Mantan Menteri Keuangan AS Janet Yellen telah memperkirakan bahwa meskipun tingkat inflasi AS menunjukkan tren perlambatan, kebijakan tarif Presiden Trump akan menyebabkan inflasi lebih tinggi dan penurunan pendapatan rumah tangga rata-rata.
"Saya memperkirakan bahwa, karena dampak tarif, tingkat inflasi akan mencapai setidaknya 3%, atau sedikit di atas 3%, tahun ini," kata Yellen dalam sebuah acara pada Kamis.
Namun, Yellen juga menunjukkan bahwa, dalam hal kebijakan tarif Trump, "masih ada banyak ketidakpastian mengenai (langkah-langkah tarif) mana yang akan benar-benar berlaku."
Namun, dia berkata, "Saya cukup yakin bahwa kita akan melihat dampak pada harga dari (kebijakan tarif Trump)."

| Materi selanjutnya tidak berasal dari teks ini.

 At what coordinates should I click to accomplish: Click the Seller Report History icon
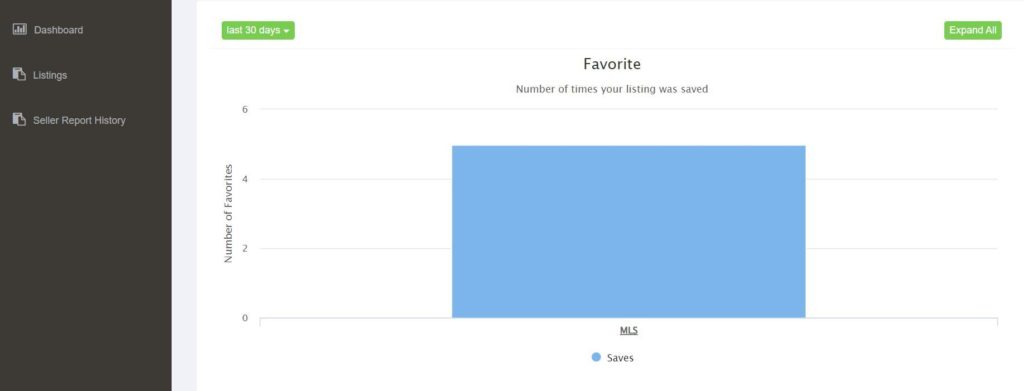pyautogui.click(x=19, y=119)
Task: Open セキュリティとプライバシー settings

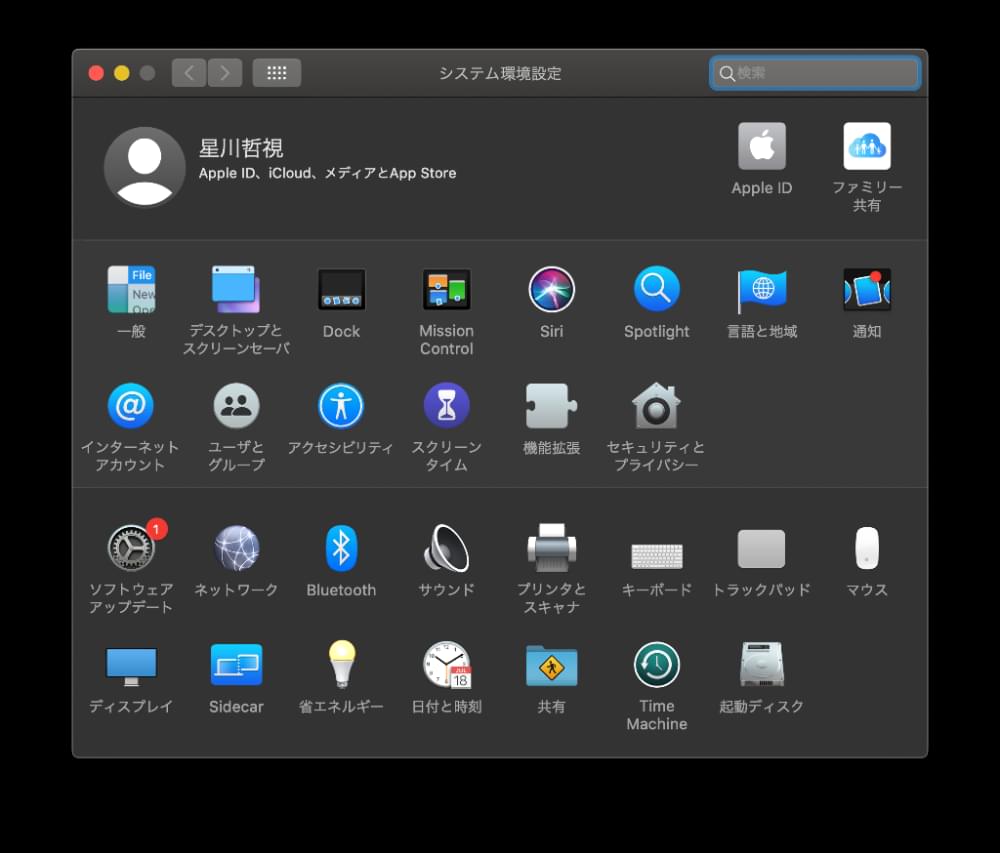Action: point(656,406)
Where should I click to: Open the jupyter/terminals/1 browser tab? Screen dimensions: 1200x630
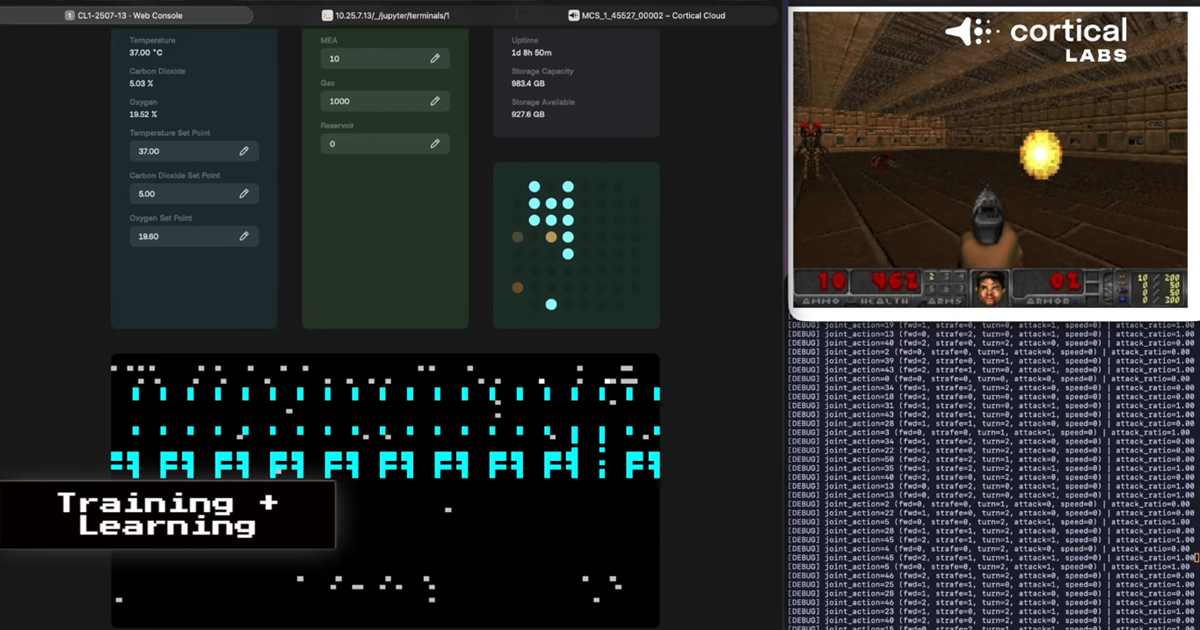(x=390, y=16)
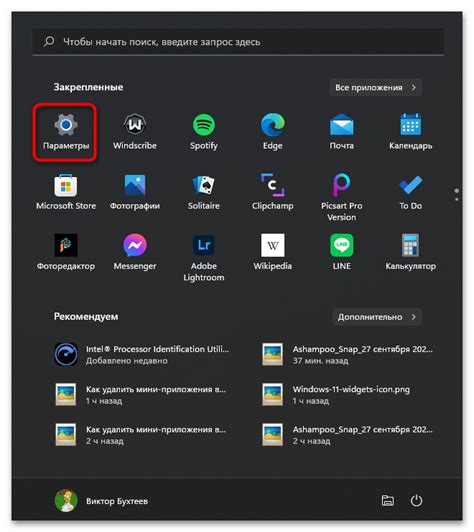The width and height of the screenshot is (474, 532).
Task: Open Intel Processor Identification Utility
Action: (142, 355)
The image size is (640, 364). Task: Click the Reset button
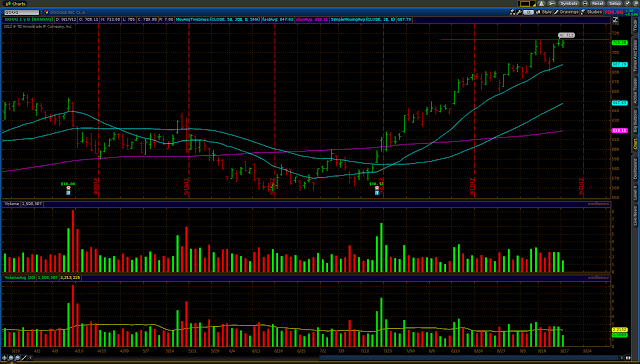598,3

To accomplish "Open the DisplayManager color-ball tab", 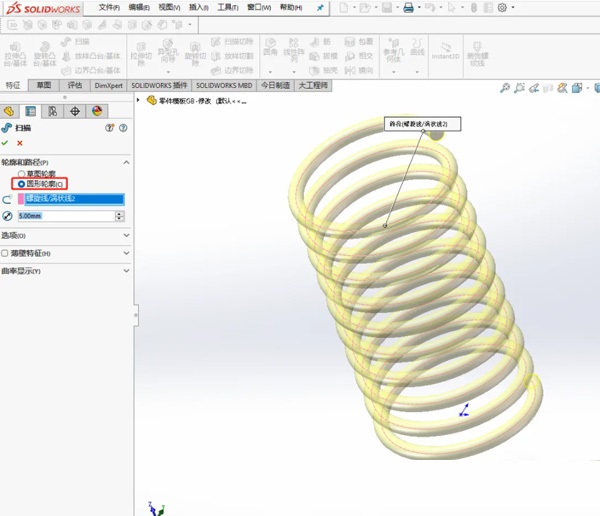I will tap(97, 110).
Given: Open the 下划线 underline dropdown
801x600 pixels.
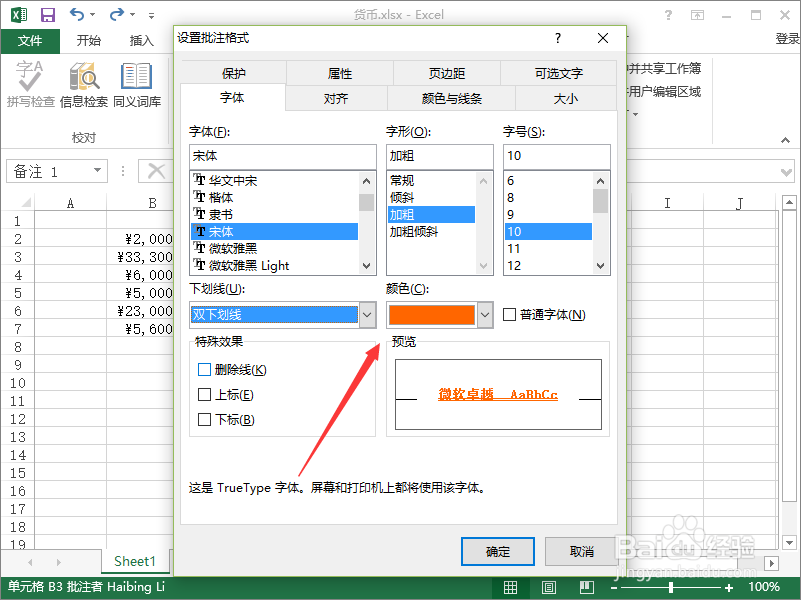Looking at the screenshot, I should (x=366, y=313).
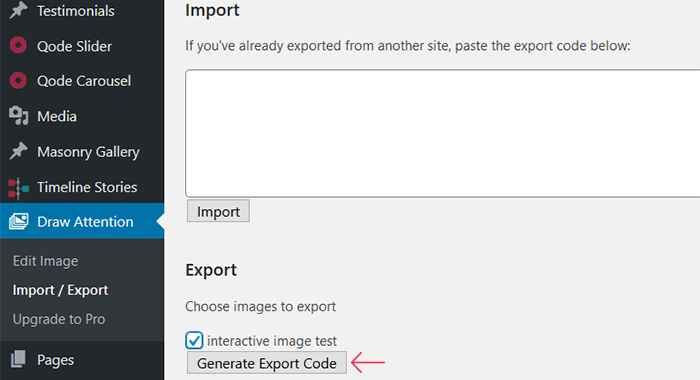The image size is (700, 380).
Task: Open the Upgrade to Pro link
Action: (x=59, y=319)
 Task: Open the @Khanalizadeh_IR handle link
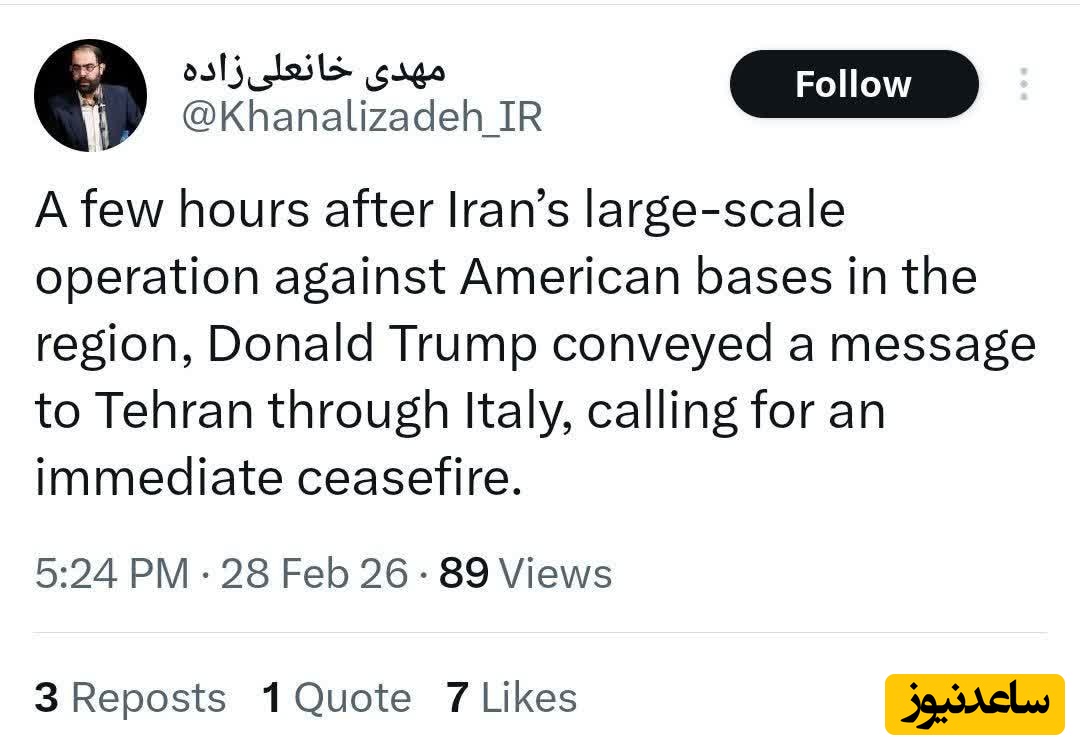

Yellen menambahkan bahwa hal ini akan mengurangi pendapatan rumah tangga rata-rata. "Perkiraan terbaru dan paling optimis yang saya lihat menunjukkan bahwa rumah tangga rata-rata akan kehilangan sekitar $1.000 pendapatan karena tarif dan efek riaknya," katanya.
"Angka ini bisa lebih tinggi, tergantung pada bagaimana rencana tarif berjalan," katanya.
Pernyataan Yellen muncul ketika data dari Biro Statistik Tenaga Kerja AS menunjukkan bahwa kenaikan tingkat inflasi dalam beberapa bulan terakhir lebih rendah dari yang diperkirakan.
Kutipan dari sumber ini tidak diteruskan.